Opinión

Nuevo equilibrio

Terraza de un restaurante en la playa de Matalascañas, Huelva.
Terraza de un restaurante en la playa de Matalascañas, Huelva.PACO PUENTES / EL PAÍS

El Gobierno aprobó el pasado martes el decreto con las medidas para evitar los repuntes de la pandemia de coronavirus una vez que decaiga la sexta y última prórroga del estado de alarma, el próximo 21 de junio. Para su tramitación parlamentaria, el decreto cuenta ya con el apoyo del Partido Nacionalista Vasco y de Ciudadanos, sin que quepa descartar el de Esquerra Republicana de Catalunya. Los contactos del Ejecutivo con las autonomías gobernadas por el Partido Popular le han hecho concebir esperanzas de que el texto cuente además con el respaldo o la abstención de la principal fuerza de la oposición. Estos movimientos de fondo alrededor de este decreto no han ido acompañados de un descenso de la tensión retórica, pero refuerzan la posibilidad de que el fin del confinamiento deje paso a una mayor cooperación entre los grupos.

Resultaría esencial que este giro político se consolidase, porque la denominada “nueva normalidad” solo consiste en un equilibrio precario, y también nuevo, entre los requerimientos sanitarios y la necesidad de relanzar la actividad del país una vez superado lo peor. La pandemia no ha quedado definitivamente atrás, y no es previsible que lo haga en los próximos meses. Por eso, un acuerdo político, así sea de mínimos, facilitaría que todas las Administraciones dispongan de los medios legales y materiales para prevenir un eventual rebrote y responder con urgencia en el caso de que se produjera. Entre otras razones porque el país no está en condiciones de encarar un esfuerzo equivalente al realizado desde el 14 de marzo, ni desde el punto de vista sanitario ni desde el económico. Tampoco desde el político, dado el hartazgo mayoritario de los ciudadanos hacia el inacabable espectáculo de la crispación.

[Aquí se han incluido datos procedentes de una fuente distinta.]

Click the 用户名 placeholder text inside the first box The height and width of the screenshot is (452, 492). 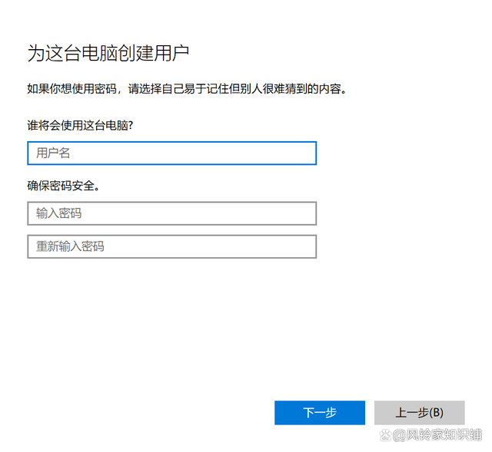53,153
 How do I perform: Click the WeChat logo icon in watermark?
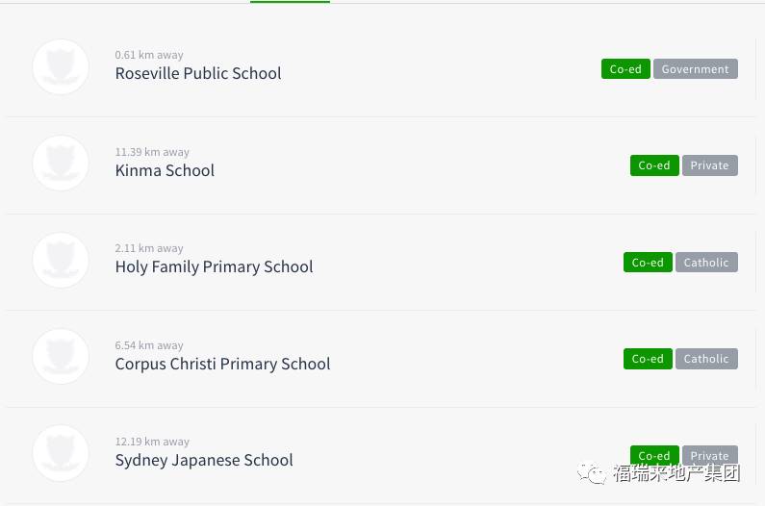point(592,473)
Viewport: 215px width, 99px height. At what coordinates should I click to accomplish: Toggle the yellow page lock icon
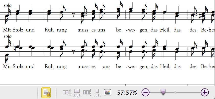point(46,93)
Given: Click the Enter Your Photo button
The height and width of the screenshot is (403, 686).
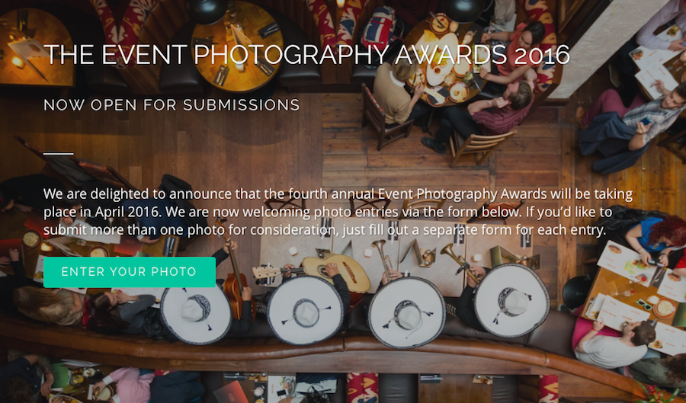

Con todo, la mayor novedad que representa el decreto radica más en el mensaje implícito que lo inspira que en las medidas que recoge expresamente. En algo más de una semana, coincidiendo con el levantamiento del estado de alarma, el centro de gravedad para contener la pandemia se desplazará desde los poderes públicos hacia la conducta individual de los ciudadanos. La sensación de alivio que supondrá el levantamiento de las últimas restricciones a la movilidad no puede llevar a relajar los hábitos de higiene y distanciamiento adquiridos durante el confinamiento, además de incorporar otros nuevos, como el uso generalizado de mascarillas. La evidencia que se ha ido imponiendo a partir de la experiencia acumulada es que la prevención de los contagios, así como la detección precoz cuando se producen, es la única garantía disponible para evitar la saturación de los hospitales y el incremento de la mortalidad.

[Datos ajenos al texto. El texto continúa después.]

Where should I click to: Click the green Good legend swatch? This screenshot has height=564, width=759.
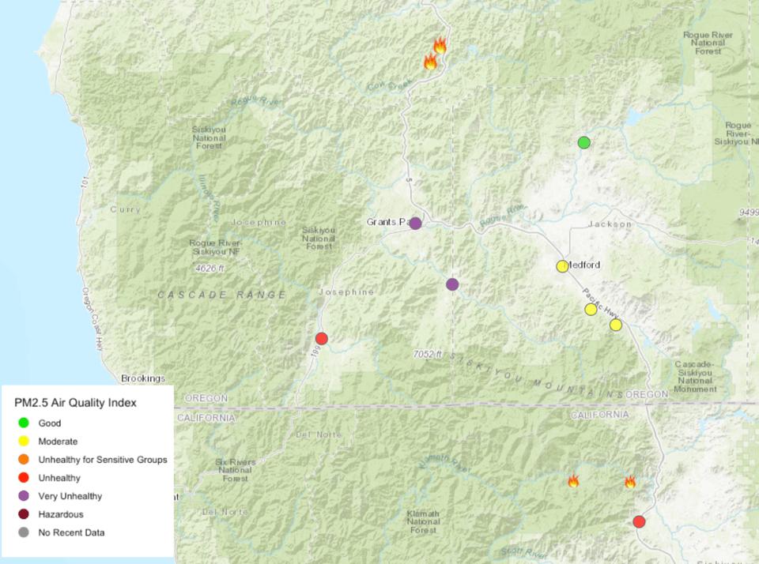pos(23,423)
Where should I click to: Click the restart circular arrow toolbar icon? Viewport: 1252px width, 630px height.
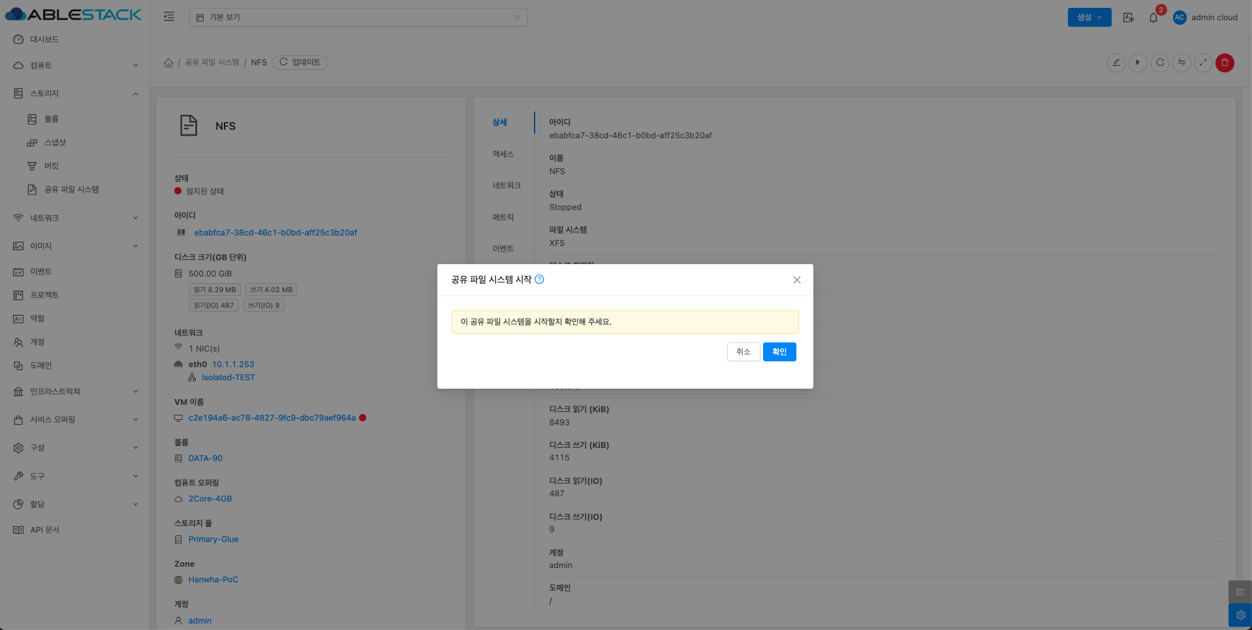point(1160,63)
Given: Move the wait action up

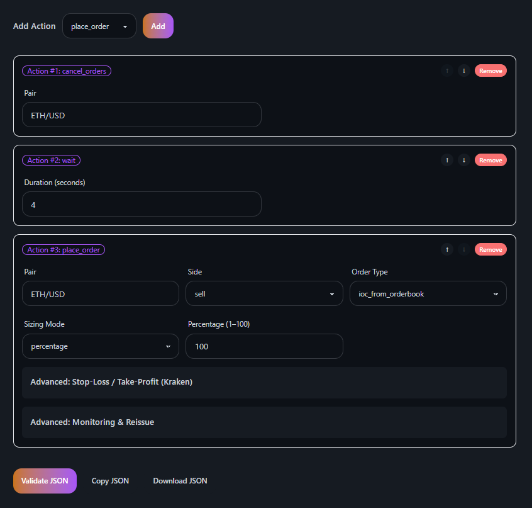Looking at the screenshot, I should [447, 160].
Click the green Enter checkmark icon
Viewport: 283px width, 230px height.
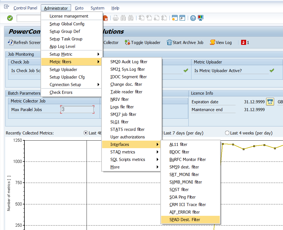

Los expertos sitúan la mayor probabilidad de un rebrote alrededor del próximo otoño, dependiendo de que se confirme, o no, la estacionalidad del coronavirus. Esta mayor probabilidad no puede confundirse, sin embargo, con una maldición. No solo la virulencia de esta segunda oleada que nadie puede descartar, sino también su ritmo de propagación y su extensión, dependerán de cómo se aprovechen estos meses. A diferencia de lo sucedido cuando saltaron las alarmas en la ciudad china de Wuhan, hoy se sabe que la lejanía geográfica no libra a ningún país de enfrentarse a la enfermedad. Tampoco a ningún ciudadano, sabiendo, como ahora se sabe, que el hecho de que un riesgo sea remoto no desmiente que siga siendo un riesgo.